* **Problem to solve**
Write out the lines from the one containing "You are a computer-use agent. This" through the one containing "click(873, 61)" again, swapping "Apps menu" for "Apps drawer" and leaving everything else unchanged.

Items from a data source

^^^^^^^^

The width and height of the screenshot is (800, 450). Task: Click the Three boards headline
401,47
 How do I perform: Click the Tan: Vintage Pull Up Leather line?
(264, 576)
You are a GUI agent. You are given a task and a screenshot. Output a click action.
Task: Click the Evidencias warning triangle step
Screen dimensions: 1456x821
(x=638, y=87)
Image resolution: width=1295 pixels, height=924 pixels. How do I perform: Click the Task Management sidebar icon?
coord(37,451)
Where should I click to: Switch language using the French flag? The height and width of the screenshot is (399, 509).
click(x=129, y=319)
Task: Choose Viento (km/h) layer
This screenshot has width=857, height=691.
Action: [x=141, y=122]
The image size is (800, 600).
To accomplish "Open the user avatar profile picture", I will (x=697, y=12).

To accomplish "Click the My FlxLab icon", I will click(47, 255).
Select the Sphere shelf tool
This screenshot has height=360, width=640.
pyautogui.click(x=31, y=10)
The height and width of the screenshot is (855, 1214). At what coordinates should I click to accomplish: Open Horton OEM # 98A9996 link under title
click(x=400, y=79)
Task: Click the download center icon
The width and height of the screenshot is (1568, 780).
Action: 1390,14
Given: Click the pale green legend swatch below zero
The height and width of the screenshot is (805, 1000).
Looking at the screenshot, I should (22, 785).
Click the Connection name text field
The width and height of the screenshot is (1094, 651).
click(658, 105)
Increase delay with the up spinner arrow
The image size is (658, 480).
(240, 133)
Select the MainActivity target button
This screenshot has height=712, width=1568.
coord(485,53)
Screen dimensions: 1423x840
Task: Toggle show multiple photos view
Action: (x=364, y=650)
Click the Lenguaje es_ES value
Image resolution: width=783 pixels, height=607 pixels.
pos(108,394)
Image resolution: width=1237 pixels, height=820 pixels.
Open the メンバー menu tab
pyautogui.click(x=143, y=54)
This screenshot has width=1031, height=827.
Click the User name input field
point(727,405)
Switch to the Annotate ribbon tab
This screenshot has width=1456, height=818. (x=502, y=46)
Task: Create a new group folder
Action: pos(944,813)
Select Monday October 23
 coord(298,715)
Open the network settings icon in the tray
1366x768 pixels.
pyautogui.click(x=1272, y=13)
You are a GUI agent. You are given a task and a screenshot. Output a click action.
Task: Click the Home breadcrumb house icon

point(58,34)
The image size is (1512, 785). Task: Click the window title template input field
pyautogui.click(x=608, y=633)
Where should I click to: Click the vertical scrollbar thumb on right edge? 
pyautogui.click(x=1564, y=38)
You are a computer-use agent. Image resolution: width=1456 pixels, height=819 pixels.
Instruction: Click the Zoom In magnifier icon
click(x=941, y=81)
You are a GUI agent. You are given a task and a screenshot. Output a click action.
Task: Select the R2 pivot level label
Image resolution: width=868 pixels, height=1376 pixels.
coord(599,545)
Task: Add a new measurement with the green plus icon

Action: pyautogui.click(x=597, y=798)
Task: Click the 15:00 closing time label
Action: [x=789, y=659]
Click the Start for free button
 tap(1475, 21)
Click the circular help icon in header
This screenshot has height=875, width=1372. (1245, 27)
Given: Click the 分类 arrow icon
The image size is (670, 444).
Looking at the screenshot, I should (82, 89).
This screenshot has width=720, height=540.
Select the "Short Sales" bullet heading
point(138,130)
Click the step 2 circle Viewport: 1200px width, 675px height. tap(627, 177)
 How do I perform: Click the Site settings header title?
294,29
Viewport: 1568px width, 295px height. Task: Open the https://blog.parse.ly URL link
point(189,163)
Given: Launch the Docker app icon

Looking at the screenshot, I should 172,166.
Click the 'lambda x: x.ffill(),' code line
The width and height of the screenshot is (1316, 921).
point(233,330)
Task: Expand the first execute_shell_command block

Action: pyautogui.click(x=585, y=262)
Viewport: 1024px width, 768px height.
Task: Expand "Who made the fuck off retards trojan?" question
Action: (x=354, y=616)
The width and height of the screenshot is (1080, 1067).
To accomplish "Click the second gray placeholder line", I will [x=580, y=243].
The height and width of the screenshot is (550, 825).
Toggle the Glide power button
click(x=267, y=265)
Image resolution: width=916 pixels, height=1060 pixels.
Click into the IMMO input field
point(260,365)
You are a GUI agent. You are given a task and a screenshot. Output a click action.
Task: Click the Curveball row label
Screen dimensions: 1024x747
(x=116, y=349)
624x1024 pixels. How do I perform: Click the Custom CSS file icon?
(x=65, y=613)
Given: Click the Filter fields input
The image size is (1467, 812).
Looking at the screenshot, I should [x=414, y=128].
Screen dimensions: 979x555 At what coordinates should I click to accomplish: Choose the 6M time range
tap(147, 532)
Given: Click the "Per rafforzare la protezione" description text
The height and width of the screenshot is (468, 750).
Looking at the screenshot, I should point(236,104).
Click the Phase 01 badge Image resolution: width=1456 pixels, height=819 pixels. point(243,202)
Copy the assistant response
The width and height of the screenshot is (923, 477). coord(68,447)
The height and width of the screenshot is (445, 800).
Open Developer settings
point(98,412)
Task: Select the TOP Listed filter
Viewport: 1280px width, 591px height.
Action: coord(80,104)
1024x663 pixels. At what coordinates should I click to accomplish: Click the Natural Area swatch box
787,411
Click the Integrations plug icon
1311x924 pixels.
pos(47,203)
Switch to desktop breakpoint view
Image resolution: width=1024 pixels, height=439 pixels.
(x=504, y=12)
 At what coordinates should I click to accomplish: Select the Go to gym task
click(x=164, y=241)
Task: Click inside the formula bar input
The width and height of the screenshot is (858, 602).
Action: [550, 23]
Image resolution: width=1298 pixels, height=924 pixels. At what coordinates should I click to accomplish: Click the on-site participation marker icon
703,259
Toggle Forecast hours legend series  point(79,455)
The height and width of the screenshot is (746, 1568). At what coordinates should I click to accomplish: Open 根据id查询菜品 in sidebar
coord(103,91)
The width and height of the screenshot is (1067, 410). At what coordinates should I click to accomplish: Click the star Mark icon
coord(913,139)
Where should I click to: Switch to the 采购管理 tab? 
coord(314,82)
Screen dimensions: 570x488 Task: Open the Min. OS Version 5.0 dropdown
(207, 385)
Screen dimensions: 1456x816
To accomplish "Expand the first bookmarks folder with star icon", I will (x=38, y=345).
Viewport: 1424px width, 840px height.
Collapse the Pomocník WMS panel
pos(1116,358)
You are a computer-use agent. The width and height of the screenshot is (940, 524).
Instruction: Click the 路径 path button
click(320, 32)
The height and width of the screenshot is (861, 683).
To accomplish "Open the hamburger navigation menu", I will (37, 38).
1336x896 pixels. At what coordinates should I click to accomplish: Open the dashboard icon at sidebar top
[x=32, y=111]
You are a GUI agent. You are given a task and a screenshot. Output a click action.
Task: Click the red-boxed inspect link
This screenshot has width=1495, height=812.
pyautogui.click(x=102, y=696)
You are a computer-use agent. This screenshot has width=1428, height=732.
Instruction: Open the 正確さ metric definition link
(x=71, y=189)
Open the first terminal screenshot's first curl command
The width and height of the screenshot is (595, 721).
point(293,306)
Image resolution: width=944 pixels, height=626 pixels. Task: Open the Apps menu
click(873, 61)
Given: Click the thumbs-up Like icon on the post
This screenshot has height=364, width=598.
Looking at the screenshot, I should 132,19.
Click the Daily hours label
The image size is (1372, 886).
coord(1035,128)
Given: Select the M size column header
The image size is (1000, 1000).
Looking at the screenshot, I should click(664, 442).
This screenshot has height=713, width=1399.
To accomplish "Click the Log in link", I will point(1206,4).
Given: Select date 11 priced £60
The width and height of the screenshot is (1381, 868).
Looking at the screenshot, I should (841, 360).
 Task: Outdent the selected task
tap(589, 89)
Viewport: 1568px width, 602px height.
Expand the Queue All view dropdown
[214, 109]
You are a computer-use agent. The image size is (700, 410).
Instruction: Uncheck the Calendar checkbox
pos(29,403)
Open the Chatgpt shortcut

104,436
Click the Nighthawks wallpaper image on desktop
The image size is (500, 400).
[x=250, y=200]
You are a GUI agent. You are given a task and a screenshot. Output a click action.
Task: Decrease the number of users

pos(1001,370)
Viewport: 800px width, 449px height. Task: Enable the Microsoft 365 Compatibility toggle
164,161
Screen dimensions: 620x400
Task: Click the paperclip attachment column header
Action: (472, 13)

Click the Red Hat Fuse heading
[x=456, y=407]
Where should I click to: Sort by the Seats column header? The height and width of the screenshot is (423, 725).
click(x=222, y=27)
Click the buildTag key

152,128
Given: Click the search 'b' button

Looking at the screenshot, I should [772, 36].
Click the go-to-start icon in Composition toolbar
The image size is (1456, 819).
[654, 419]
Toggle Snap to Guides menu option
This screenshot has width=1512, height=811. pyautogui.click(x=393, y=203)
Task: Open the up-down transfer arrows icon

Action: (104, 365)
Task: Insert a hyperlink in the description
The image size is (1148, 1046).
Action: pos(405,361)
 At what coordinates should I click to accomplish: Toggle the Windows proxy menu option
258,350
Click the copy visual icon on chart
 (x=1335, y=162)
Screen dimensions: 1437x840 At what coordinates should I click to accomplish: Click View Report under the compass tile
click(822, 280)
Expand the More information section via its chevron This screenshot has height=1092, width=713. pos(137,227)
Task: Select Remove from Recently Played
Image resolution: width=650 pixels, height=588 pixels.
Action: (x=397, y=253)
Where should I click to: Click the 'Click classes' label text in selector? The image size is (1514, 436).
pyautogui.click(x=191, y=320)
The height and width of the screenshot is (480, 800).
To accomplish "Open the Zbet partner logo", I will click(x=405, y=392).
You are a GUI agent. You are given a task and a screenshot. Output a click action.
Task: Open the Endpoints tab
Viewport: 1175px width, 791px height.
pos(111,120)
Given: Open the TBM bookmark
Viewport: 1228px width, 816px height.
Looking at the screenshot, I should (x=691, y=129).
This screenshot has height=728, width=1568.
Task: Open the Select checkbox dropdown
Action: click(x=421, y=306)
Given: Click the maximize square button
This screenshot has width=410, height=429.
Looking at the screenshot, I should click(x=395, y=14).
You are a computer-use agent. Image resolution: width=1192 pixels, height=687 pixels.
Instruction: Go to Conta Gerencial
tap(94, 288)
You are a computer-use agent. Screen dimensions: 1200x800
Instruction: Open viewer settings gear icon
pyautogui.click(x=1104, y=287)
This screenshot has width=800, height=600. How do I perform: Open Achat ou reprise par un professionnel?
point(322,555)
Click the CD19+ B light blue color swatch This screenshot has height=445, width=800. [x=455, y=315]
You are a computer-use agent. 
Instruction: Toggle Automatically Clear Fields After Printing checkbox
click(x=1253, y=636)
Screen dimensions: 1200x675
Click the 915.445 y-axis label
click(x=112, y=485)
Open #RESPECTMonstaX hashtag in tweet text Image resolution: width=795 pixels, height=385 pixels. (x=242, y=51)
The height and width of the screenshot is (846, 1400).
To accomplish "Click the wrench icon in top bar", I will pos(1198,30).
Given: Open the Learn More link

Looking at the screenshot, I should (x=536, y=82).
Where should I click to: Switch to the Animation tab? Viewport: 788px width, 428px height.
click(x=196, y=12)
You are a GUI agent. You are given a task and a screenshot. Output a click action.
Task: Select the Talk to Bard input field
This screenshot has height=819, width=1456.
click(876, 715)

^^^^^^^^

* **Answer for the task**
You are a computer-use agent. This screenshot has width=1428, height=732.
Instruction: Open the 正確さ metric definition link
(x=71, y=189)
Open the first terminal screenshot's first curl command
The width and height of the screenshot is (595, 721).
point(293,306)
Image resolution: width=944 pixels, height=626 pixels. Task: Open the Apps drawer
click(873, 61)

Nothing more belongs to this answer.